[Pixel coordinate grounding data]
━━━━━━━━━━

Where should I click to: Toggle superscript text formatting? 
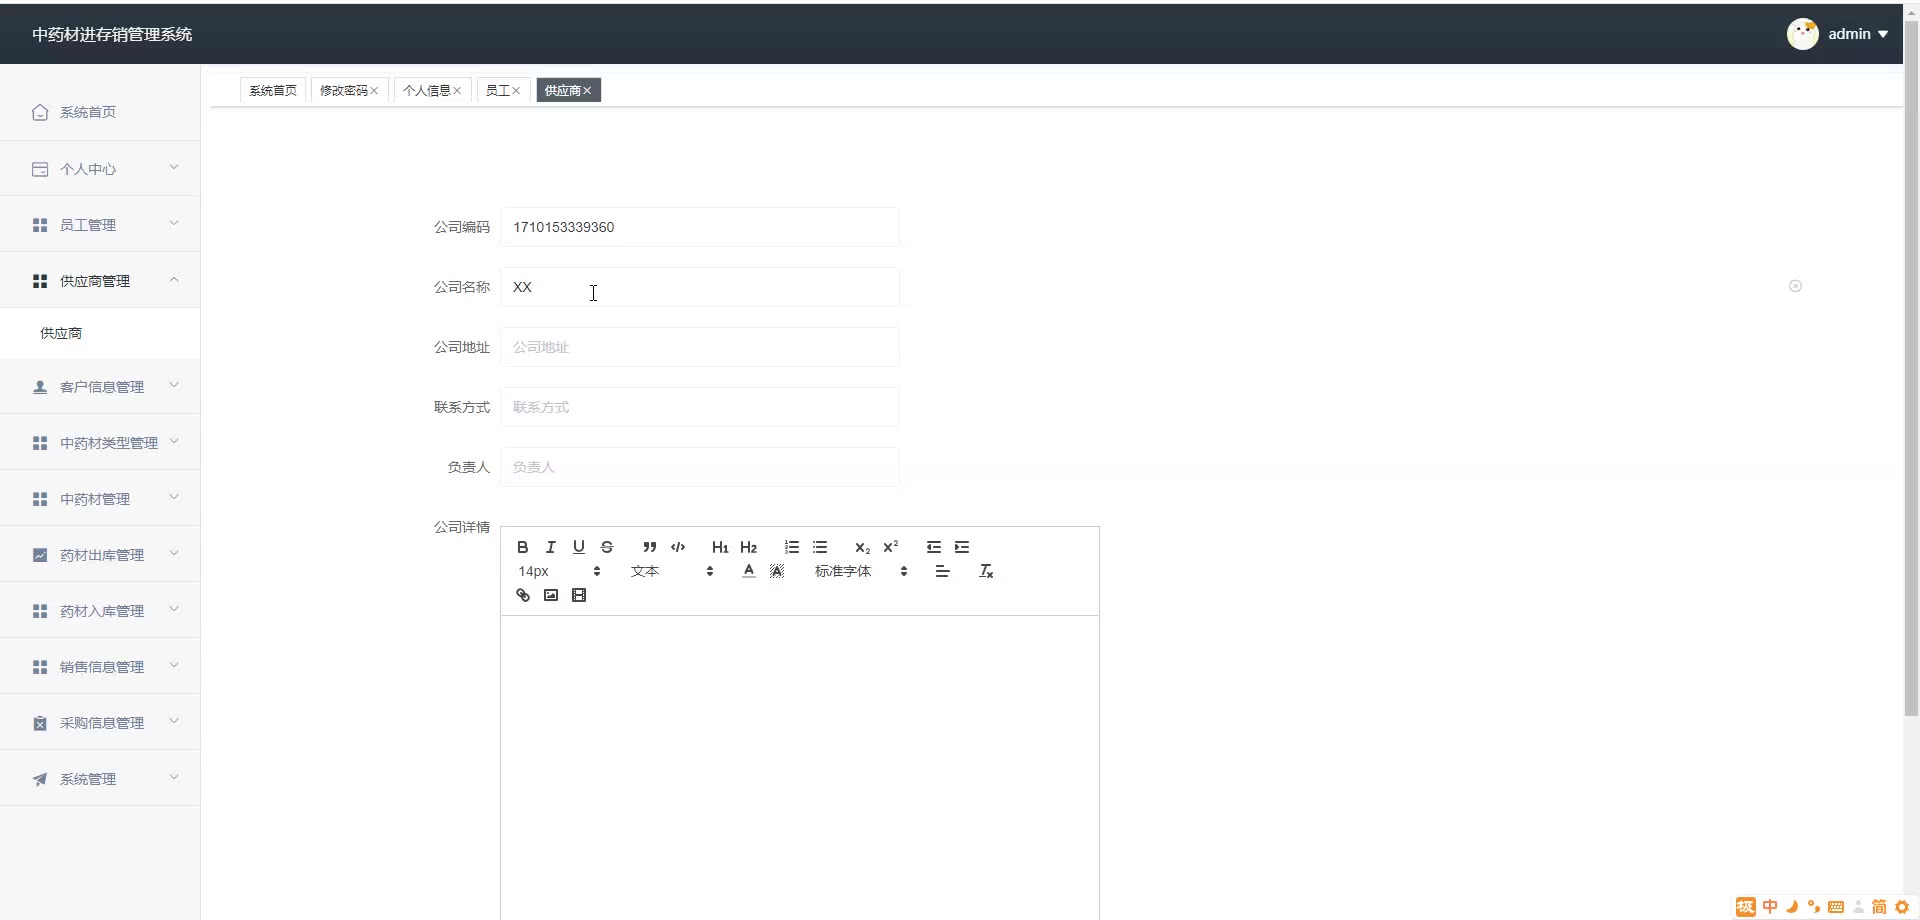(x=890, y=547)
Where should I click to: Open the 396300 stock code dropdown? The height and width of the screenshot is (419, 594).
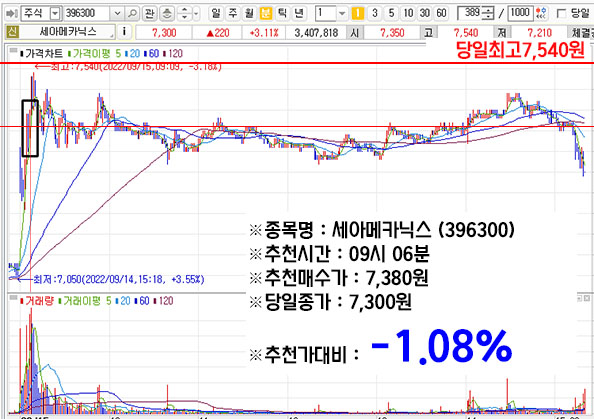point(117,14)
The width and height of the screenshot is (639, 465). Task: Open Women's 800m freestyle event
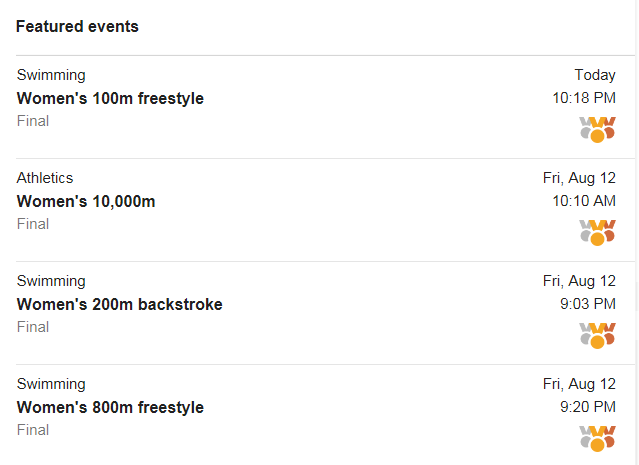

━━━━━━━━━━

Work instruction: Write out all of the data above exactly, pictures excluded.

Worked solution:
Where should I click to: Toggle superscript text formatting? 
(x=890, y=547)
Where should I click to: Open the 396300 stock code dropdown? The height and width of the screenshot is (419, 594).
point(117,14)
The width and height of the screenshot is (639, 465). Task: Open Women's 800m freestyle event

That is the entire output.